These are code snippets and notes for the fifth chapter, *The Many Variables & The Spurious Waffles*, section 2, of the book Statistical Rethinking (version 2) by Richard McElreath.

## The Causal Reasoning behind it

So what does this mean?

What happened is that both variables are correlated with the outcome but one is positively correlated (neocortex percent) and one is negatively correlated (body mass). On top of that, they’re both positively correlated with each other. In this specific situation, bigger species such as apes (high body mass) have milks will less energy. But species with more neocortex (“smarter ones”) tend to have richer milk.

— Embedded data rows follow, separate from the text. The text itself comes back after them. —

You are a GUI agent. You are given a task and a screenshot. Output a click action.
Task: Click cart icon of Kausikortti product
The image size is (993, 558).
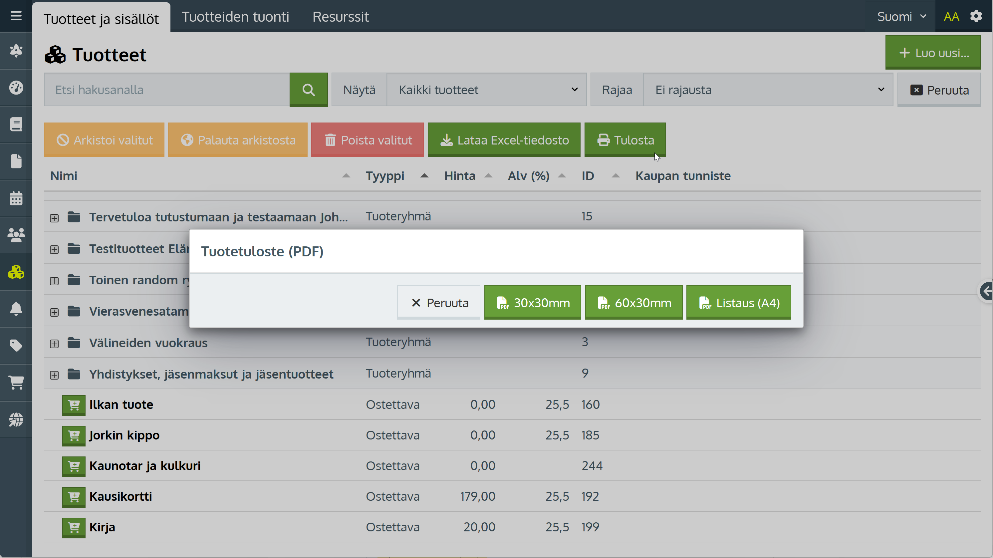[73, 497]
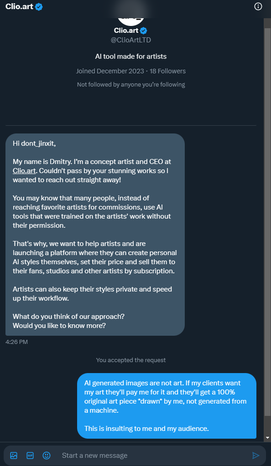This screenshot has height=466, width=271.
Task: Attach a photo using the image icon
Action: coord(14,456)
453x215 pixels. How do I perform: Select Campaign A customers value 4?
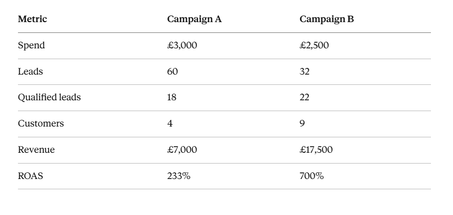click(170, 123)
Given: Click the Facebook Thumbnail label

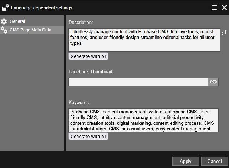Looking at the screenshot, I should (91, 71).
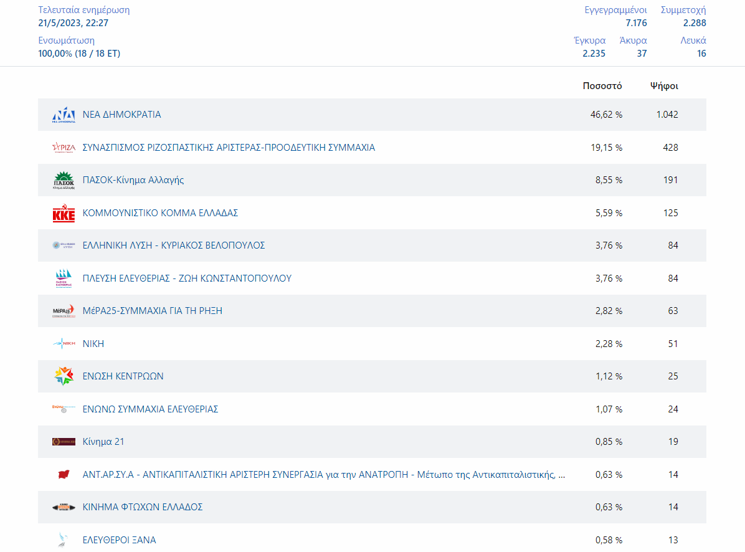Open the ΝΕΑ ΔΗΜΟΚΡΑΤΙΑ party link
The width and height of the screenshot is (745, 552).
tap(121, 115)
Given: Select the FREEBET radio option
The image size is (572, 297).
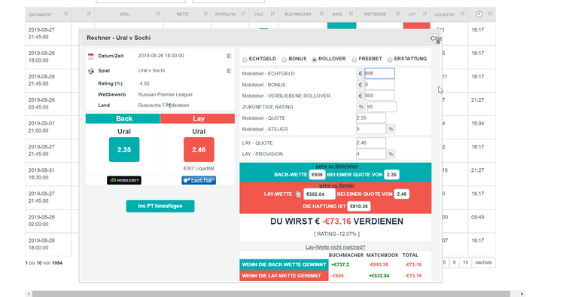Looking at the screenshot, I should tap(354, 60).
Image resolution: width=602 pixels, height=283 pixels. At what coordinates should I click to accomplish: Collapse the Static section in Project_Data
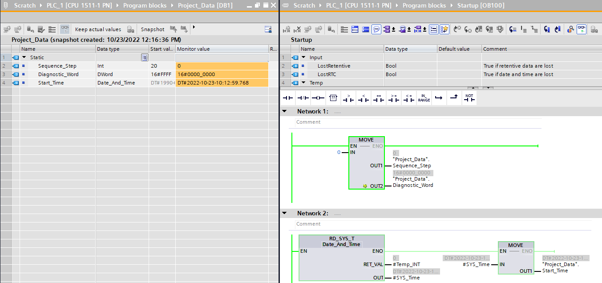point(24,57)
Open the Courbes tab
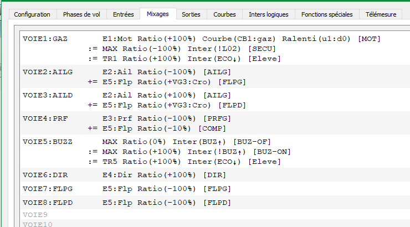Screen dimensions: 410x227 coord(224,14)
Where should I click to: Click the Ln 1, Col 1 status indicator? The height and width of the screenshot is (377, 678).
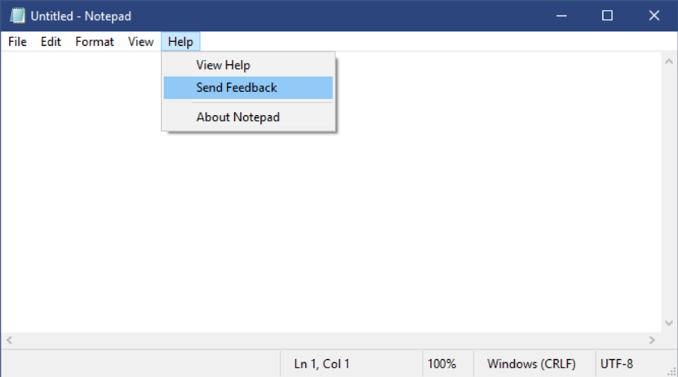(322, 364)
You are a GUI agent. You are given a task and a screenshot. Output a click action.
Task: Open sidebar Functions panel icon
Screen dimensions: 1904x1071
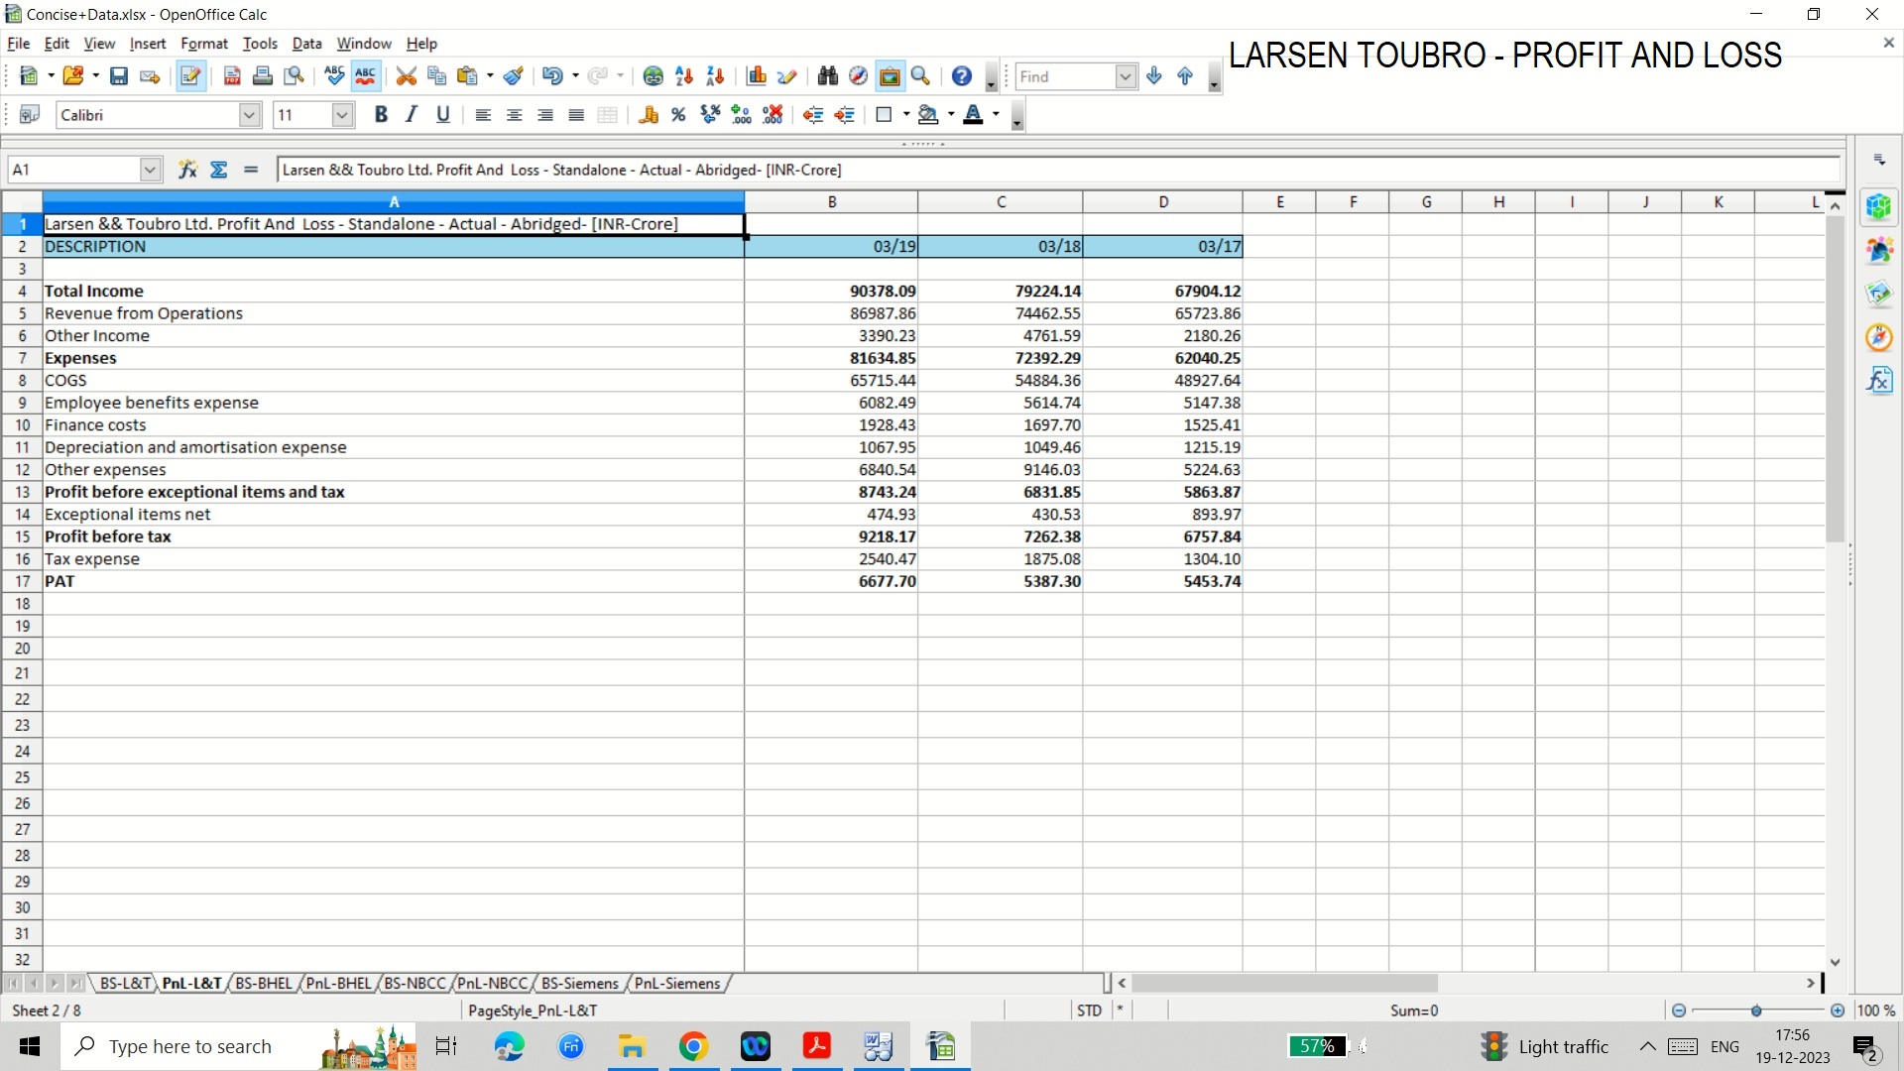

These correlations make it hard to see what’s really happening.

`pairs( ~ K + M + N, dcc)`

While the association between \(K\) and \(M\) and \(K\) and \(N\) are not as clear in the plot, the positive correlation between \(M\) and \(N\) is quite strong.

Let’s get some DAGs going. There are at least three DAGs consistent with these data:

- The body mass influences the neocortex and both influence the milk energy content.
- The neocortex influences the body mass and both influence the milk energy content.
- An unobserved variable \(U\) influences both the body mass and the neocortex which both influence the milk energy content.

How do we know which one is the correct one? The (not so satisfying) answer is we can’t know, at least not from the data alone. All three graphs imply the same set of conditional independencies (there are none). To pick one, we need to make use of our scientific knowledge.

Let’s make some more counterfactual plots.

### Markov Equivalence

A set of DAGs is known as a *Markov Equivalence* set if they all have the same implied conditional independencies.
We can use `{{daggity}}`

to compute the *Markov Equivalence* set of a specific DAG.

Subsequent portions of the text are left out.